Regarding the difference values of fixation durations, both experiments revealed a stronger influence of visual distraction for fixations attributed to the focal mode. These results extend earlier observations by Pannasch and Velichkovsky (2009) by showing similar fixation behavior for non-gaze-related changes in Experiment 2.

In line with earlier reports (e.g., Unema et al., 2005; Wedel et al., 2008), we observed a larger proportion of focal fixations. The overall difference in the ratio values between both experiments can be explained by the time course of fixation durations in scene perception: Early in scene inspection—the time interval analyzed in Experiment 2—a dominance of ambient processing has been found, whereas distractors in Experiment 1 were shown during a later period, when focal processing prevailed (Pannasch et al., 2008). The fact that the largest fraction of focal fixations was found in the offset cluster of Experiment 1 confirms that focal fixations are more susceptible to visual distraction. Additionally, we observed a difference regarding the onset latencies (see Fig. 4b), reflecting an increased likelihood of focal fixations for longer fixation durations (Velichkovsky et al., 2005). In the non-gaze-related scene offset in Experiment 2, we observed nearly equal ratios in both clusters. In addition, as a result of the scene offset, a shift to more focal fixations was predicted.
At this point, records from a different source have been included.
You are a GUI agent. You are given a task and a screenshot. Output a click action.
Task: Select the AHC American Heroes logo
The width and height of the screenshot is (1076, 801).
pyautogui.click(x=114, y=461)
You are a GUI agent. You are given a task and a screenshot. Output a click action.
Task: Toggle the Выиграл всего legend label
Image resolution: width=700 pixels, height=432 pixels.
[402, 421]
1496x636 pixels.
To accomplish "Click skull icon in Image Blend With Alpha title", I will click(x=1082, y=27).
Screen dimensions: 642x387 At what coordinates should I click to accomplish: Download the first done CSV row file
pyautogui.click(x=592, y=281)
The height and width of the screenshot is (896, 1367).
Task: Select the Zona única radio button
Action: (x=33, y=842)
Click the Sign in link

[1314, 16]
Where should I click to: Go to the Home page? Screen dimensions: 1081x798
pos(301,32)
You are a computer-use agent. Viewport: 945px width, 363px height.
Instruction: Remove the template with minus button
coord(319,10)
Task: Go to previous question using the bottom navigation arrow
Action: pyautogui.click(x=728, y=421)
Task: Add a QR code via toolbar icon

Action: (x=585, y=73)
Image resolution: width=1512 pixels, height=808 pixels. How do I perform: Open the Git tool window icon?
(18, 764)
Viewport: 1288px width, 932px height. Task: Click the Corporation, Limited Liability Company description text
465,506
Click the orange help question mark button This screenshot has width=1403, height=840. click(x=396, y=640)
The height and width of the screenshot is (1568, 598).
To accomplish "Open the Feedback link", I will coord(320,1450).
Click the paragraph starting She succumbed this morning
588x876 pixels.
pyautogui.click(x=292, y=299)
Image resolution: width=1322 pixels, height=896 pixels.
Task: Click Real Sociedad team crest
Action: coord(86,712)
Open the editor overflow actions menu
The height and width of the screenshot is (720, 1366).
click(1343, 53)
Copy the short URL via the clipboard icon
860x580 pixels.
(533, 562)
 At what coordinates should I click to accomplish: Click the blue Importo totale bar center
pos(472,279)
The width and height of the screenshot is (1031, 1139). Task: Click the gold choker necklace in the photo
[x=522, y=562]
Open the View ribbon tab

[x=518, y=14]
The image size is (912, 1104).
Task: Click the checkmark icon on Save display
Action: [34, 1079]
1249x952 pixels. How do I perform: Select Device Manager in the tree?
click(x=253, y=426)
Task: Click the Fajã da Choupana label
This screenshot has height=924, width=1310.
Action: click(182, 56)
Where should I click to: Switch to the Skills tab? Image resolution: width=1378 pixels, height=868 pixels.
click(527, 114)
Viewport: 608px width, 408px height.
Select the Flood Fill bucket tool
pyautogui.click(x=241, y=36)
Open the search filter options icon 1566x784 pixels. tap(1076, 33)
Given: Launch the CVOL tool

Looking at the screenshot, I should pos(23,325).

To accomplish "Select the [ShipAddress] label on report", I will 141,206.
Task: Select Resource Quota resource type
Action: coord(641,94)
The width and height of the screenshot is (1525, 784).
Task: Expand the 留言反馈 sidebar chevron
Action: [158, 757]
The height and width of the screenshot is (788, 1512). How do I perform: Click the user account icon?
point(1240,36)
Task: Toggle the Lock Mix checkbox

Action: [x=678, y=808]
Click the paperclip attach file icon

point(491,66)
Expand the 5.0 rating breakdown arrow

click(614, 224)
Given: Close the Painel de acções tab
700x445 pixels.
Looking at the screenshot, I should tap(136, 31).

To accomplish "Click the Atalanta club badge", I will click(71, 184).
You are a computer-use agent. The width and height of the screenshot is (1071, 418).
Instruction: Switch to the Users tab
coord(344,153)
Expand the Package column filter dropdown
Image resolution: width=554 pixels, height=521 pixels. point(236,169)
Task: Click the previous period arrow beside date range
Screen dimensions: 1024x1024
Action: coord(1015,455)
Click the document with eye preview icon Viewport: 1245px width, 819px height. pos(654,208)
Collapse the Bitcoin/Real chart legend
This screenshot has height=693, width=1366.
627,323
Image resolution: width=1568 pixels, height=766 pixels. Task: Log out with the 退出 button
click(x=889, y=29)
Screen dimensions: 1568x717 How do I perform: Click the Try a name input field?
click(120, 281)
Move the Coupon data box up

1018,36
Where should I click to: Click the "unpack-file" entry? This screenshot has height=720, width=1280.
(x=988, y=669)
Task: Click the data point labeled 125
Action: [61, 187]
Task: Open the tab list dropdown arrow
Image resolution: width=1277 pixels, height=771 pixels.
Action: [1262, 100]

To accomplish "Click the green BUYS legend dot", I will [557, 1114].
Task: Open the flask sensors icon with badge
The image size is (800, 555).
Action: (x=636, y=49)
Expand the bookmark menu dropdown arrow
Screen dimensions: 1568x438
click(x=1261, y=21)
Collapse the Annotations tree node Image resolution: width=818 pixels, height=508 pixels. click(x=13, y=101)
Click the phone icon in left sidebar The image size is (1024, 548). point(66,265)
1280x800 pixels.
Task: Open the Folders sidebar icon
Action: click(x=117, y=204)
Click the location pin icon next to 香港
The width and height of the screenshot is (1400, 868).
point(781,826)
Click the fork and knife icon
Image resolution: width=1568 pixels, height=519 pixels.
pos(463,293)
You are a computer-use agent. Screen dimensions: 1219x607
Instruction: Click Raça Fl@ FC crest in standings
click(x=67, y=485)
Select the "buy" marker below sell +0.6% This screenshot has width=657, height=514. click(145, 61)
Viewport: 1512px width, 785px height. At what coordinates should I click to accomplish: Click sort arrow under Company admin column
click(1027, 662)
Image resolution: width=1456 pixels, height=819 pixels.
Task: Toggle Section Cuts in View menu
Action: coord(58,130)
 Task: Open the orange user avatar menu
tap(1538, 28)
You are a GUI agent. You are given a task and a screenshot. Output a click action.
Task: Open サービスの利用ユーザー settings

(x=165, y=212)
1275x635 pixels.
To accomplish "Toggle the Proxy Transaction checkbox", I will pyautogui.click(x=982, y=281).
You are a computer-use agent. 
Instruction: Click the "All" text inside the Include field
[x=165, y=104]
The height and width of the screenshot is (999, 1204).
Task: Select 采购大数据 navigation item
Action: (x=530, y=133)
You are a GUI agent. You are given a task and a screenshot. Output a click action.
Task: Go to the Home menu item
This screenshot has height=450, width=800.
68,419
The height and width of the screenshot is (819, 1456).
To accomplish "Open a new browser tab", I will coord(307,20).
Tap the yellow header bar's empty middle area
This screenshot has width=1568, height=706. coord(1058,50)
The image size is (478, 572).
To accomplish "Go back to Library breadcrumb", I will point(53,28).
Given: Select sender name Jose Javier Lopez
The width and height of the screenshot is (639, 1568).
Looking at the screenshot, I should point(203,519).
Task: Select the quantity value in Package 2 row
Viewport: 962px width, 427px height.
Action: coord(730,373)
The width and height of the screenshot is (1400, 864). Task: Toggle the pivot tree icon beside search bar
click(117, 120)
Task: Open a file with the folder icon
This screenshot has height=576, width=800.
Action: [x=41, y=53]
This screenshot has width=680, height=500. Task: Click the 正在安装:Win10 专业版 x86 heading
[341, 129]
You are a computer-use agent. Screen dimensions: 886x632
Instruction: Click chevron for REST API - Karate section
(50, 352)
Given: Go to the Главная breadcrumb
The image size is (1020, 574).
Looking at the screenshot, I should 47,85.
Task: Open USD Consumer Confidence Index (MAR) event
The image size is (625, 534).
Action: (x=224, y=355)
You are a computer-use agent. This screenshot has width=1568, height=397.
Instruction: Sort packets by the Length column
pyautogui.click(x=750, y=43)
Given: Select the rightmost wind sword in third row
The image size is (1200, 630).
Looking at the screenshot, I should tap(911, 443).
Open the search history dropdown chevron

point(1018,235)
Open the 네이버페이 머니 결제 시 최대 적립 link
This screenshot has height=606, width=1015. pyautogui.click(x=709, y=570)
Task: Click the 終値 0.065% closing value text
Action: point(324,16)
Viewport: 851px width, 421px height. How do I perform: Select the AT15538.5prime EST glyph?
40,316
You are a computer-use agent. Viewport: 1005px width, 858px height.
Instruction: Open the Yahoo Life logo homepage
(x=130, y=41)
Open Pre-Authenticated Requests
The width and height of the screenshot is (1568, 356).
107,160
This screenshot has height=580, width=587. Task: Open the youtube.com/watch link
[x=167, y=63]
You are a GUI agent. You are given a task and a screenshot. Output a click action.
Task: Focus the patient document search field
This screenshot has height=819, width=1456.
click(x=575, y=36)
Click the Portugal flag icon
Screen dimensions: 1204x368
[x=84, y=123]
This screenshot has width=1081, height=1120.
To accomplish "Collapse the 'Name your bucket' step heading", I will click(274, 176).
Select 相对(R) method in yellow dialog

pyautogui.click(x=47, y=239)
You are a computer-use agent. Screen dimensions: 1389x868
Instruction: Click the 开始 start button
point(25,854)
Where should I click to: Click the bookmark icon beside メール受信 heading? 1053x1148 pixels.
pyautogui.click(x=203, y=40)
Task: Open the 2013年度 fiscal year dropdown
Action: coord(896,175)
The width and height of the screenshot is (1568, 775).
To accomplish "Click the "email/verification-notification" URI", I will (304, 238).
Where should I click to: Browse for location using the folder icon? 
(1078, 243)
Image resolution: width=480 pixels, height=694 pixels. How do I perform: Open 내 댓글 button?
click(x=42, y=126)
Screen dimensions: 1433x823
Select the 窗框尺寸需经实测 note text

The larger proportion of focal fixations for the scene reappearance confirms this shift, particularly in the upper cluster. This again supports the assumption that focal fixations are more susceptible to distracting events.

The idea that eye-movement behavior can be used to identify the mode of visual attention can be extended to previous studies that analyzed visual task performance (Velichkovsky, 2002; Velichkovsky et al., 2005) and relationships between saccadic amplitudes and fixation durations in the perception of complex images (Tatler & Vincent, 2008; Unema et al., 2005). This view agrees with the two-attentional-networks approach: Changes in the environment require increased activity in the ventral frontoparietal network of visual attention by interrupting the ongoing selection in the dorsal network (Corbetta et al., 2008). One can expect, therefore, that the processing and suppressing of the distractors requires special efforts, reflected in increased activity of the brain’s attentional mechanisms (Graupner, Pannasch, & Velichkovsky, 2011; Hickey, Di Lollo, & McDonald, 2009).

Our results demonstrate that virtually any form of visual distraction during a fixation prolongs its duration. If two distracting events occur within the same fixation, three subpopulations of fixations can be identified. This finding suggests exclusive direct control mechanisms for fixation durations, and thereby challenges the mixed control hypothesis. An alternative approach is to ask whether a fixation is more under the control of the ambient or focal mode of attention, on the basis of analysis of the amplitudes of neighboring saccades. With this distinction, it is possible to differentiate between groups of affected and unaffected fixations, but the distinction also allows for identifying the underlying processing mechanisms of an individual fixation, even within the subpopulations in question.